Belge Kesiti
▶

Tekil Mesaj gösterimi
Alt 08-13-2011, 05:17   #36
Kullanıcı Adı
Eşref
Standart
Alıntı:
Blur Nickli Üyeden Alıntı Mesajı göster

Eyüp Sultan hazretlerinin kabri İslamiyet'te 3 yada 4. kutsal mekan olarak kabul edilmekte , böyle büyük bir zat şimdi istanbul'a o hasta haliyle boşuna mı gelmiştir..
Bir de öyle bir durum var ki Eyüp Sultan peygamberimize sofrasını açmış bir insan. O topraklarda İslam dini şimdiki gibi değil, en güzel şekliyle yaşanıyor. Havada bile Peygamberimizin o cennet kokusu var. Böyle bir yer bırakılır da, kilise çanlarının çalındığı Konstantin'in topraklarına, o sınıra kim gömülmek ister?

◀

Veri Kesiti

▶

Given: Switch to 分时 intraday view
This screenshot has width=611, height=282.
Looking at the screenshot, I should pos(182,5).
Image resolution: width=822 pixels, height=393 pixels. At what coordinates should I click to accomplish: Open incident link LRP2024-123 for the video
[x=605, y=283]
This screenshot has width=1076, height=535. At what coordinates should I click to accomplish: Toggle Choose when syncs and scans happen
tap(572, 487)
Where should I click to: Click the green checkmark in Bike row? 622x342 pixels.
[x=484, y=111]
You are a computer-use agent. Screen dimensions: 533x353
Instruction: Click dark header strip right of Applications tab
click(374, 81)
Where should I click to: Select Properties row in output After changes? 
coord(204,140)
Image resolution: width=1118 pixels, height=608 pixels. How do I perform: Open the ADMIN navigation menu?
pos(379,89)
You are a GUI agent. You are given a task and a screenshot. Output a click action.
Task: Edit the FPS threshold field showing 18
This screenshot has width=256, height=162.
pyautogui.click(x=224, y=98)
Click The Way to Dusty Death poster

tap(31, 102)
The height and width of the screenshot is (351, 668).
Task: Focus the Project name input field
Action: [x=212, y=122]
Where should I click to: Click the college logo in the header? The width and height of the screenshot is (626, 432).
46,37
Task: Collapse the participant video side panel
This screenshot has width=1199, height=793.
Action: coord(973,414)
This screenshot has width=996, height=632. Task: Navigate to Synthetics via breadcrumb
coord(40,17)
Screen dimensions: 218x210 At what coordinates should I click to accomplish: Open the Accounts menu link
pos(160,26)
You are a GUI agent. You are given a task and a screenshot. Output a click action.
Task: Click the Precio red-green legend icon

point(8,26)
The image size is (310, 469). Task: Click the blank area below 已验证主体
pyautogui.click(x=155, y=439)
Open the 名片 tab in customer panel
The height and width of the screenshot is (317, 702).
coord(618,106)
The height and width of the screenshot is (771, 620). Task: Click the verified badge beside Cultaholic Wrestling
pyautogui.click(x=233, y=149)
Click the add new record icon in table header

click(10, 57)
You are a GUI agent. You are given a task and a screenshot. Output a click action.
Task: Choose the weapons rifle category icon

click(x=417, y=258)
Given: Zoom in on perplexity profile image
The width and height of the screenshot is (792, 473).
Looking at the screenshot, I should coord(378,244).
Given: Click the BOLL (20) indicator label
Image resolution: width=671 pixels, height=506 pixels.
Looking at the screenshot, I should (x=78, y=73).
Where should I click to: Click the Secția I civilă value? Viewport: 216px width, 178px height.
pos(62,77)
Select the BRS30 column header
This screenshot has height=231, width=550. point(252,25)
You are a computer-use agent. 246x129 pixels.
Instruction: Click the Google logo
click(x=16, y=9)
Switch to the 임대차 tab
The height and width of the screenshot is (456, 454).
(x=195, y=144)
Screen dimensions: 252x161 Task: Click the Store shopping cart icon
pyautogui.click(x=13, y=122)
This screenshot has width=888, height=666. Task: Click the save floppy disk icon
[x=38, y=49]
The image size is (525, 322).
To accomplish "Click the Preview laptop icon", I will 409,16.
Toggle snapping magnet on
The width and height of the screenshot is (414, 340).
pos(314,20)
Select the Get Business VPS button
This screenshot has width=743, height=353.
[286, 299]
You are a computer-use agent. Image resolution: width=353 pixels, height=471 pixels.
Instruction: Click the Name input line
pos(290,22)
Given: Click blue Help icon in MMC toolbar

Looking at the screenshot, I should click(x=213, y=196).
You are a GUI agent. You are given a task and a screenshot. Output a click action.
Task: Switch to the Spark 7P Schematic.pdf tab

◀

Yapılacak Görevler
**a.** Eyüp Sultan mesajına göre Eyüp Sultan hazretlerinin kabri İslamiyet'te kaçıncı kutsal mekan olarak kabul edilmektedir?
**b.** Eyüp Sultan mesajında "Bir de öyle bir durum var ki" diye başlayan paragrafı, ana bilgilerini koruyarak madde listesi hâlinde yeniden düzenleyiniz.
**c.** Eyüp Sultan mesajının "Bir de öyle" sözleriyle başlayıp "kim gömülmek ister?" sözleriyle biten kısmını aynen yeniden yazınız.

Çıktılar
**a.** 3 ya da 4. kutsal mekan olarak kabul edilmektedir.

**b.**
- Eyüp Sultan, peygambere sofrasını açmış bir insandır.
- O topraklarda İslam dini, şimdiki gibi değil, en güzel şekliyle yaşanmaktadır.
- Havada bile Peygamberin cennet kokusu vardır.
- Böyle bir yer bırakılıp kilise çanlarının çalındığı Konstantin topraklarına, o sınıra kimin gömülmek isteyeceği sorulmaktadır.

**c.**
Bir de öyle bir durum var ki Eyüp Sultan peygamberimize sofrasını açmış bir insan. O topraklarda İslam dini şimdiki gibi değil, en güzel şekliyle yaşanıyor. Havada bile Peygamberimizin o cennet kokusu var. Böyle bir yer bırakılır da, kilise çanlarının çalındığı Konstantin'in topraklarına, o sınıra kim gömülmek ister?